Infrared (IR) imaging was shown to be a useful method to diagnose the signs of certain diseases by measuring the local skin temperature. There is a large body of evidence showing that disease or deviation from normal functioning are accompanied by changes of the temperature of the body, which again affect the temperature of the skin 5,6. Accurate data about the temperature of the human body and skin can provide a wealth of information on the processes responsible for heat generation and thermoregulation, in particular the deviation from normal conditions, often caused by disease. However, IR imaging has not been widely recognized in medicine due to the premature use of the technology 7,8 several decades ago, when temperature measurement accuracy and the spatial resolution were inadequate and sophisticated image processing tools were unavailable. This situation changed dramatically in the late 1990s-2000s. Advances in IR instrumentation, implementation of digital image processing algorithms and dynamic IR imaging, which enables scientists to analyze not only the spatial, but also the temporal thermal behavior of the skin 9, allowed breakthroughs in the field.
In our research, we explore the feasibility of IR imaging, combined with theoretical and experimental studies, as a cost effective, non-invasive, in vivo optical measurement technique for tumor detection, with emphasis on the screening and early detection of melanoma 10-13. In this study, we show data obtained in a patient study in which patients that possess a pigmented lesion with a clinical indication for biopsy are selected for imaging.
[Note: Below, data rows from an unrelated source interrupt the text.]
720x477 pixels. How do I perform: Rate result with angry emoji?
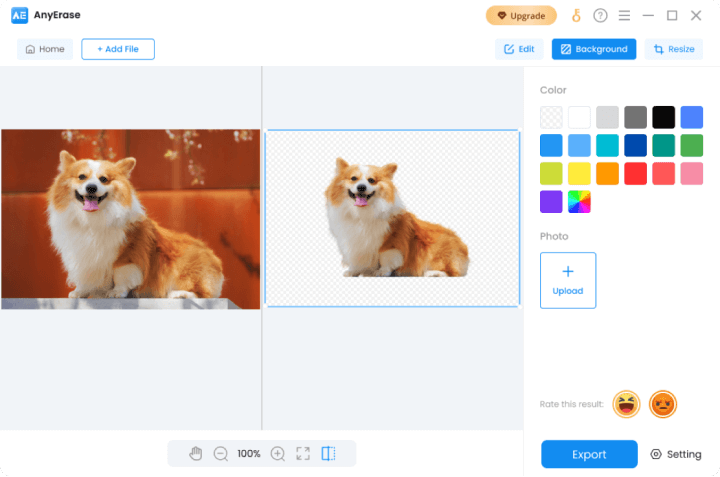tap(662, 404)
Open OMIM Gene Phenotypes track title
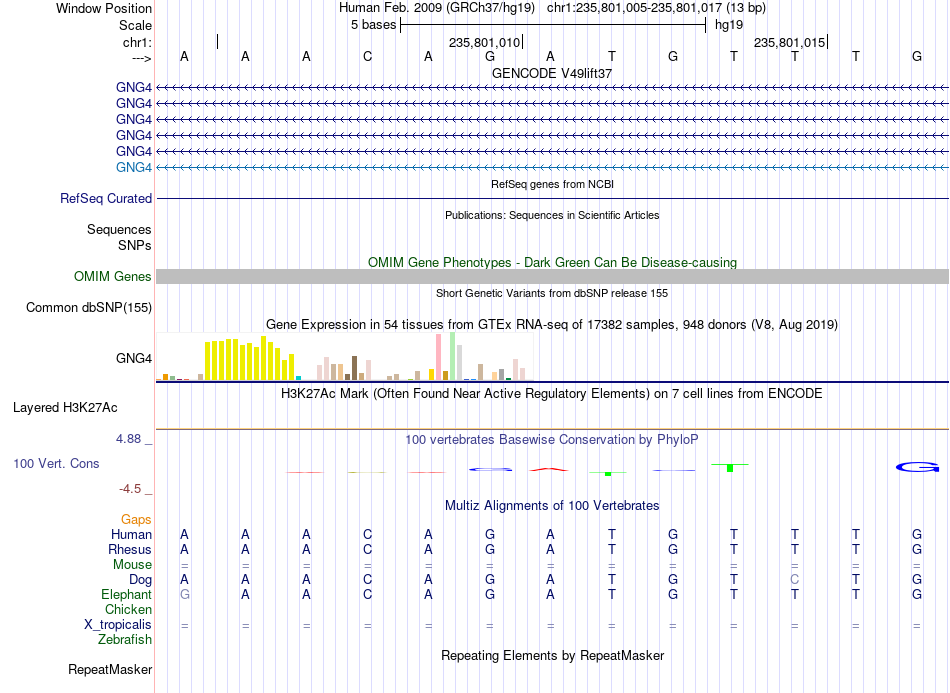The width and height of the screenshot is (950, 693). pos(553,262)
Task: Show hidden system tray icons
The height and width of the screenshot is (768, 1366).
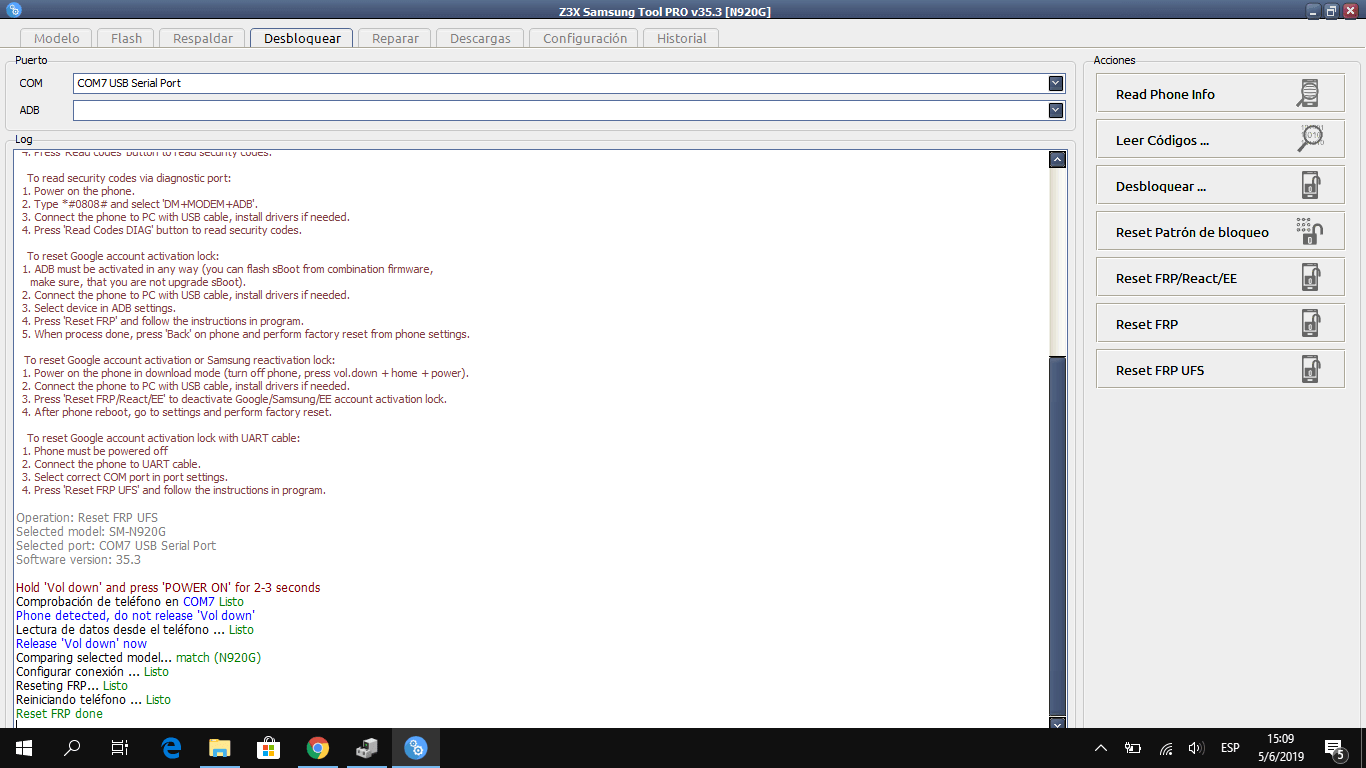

We compared the difference in thermal responses between healthy and malignant tissue and compared our data with biopsy results. We concluded that the increased metabolic activity of the melanoma lesion can be detected by dynamic infrared imaging.
2. Image Acquisition
3. Image Processing
4. Representative Results:
Figure 1. a) The infrared imaging system HRIS in the clinical trial room, b) photograph of the larger body surface area with a cluster of pigmented lesions and the template frame applied for imaging, c) reference infrared image of the region at ambient temperature, d) the same area after cooling and e) magnified section of the melanoma lesion and surroundings
Figure 2. Exam room with our thermal imaging system.
Figure 3. Cooling the lesion and the surrounding skin tissue by blowing a stream of cold air from a vortex tube.
The results suggest that by applying the cooling stress we enhanced the temperature differences between the lesion and the surrounding healthy tissue. Also, because of small movements of the patient during the thermal imaging, we had to apply motion tracking to correctly overlay images to measure temperature differences between reference state and the temperature distribution during thermal recovery. Without the motion tracking we would not have been able to detect and measure the temperature difference between the malignant lesion and the healthy tissue. These results and the need for accurate motion tracking explain the difficulties investigators faced in the past when attempting to diagnose melanoma using IR imaging based on steady state information alone and clearly prove the advantages of dynamic thermal imaging.
It should be noted that the spatial resolution of the IR camera (number of pixels in the IR focal plane array) is critical when discerning small lesions. Both the spatial resolution and the temperature sensitivity of the early infrared cameras was limited, which also accounts for the difficulties in detecting early stage melanoma in the past. The key differences between our approach and prior thermal imaging attempts - that were moderately successful - are the sequences of calibration and image processing steps that allow us to accurately measure temperature differences in this system in addition to the dynamic imaging process that relies on active cooling.
No conflicts of interest declared.
This research was funded by the National Science Foundation Grant No. 0651981 and the Alexander and Margaret Stewart Trust though the Cancer Center of the Johns Hopkins University. The authors would like to acknowledge the contributions of Dr. Rhoda Alani to the IRB and the patient study as well as the help and support of Dr. Sewon Kang and his department during the patient study.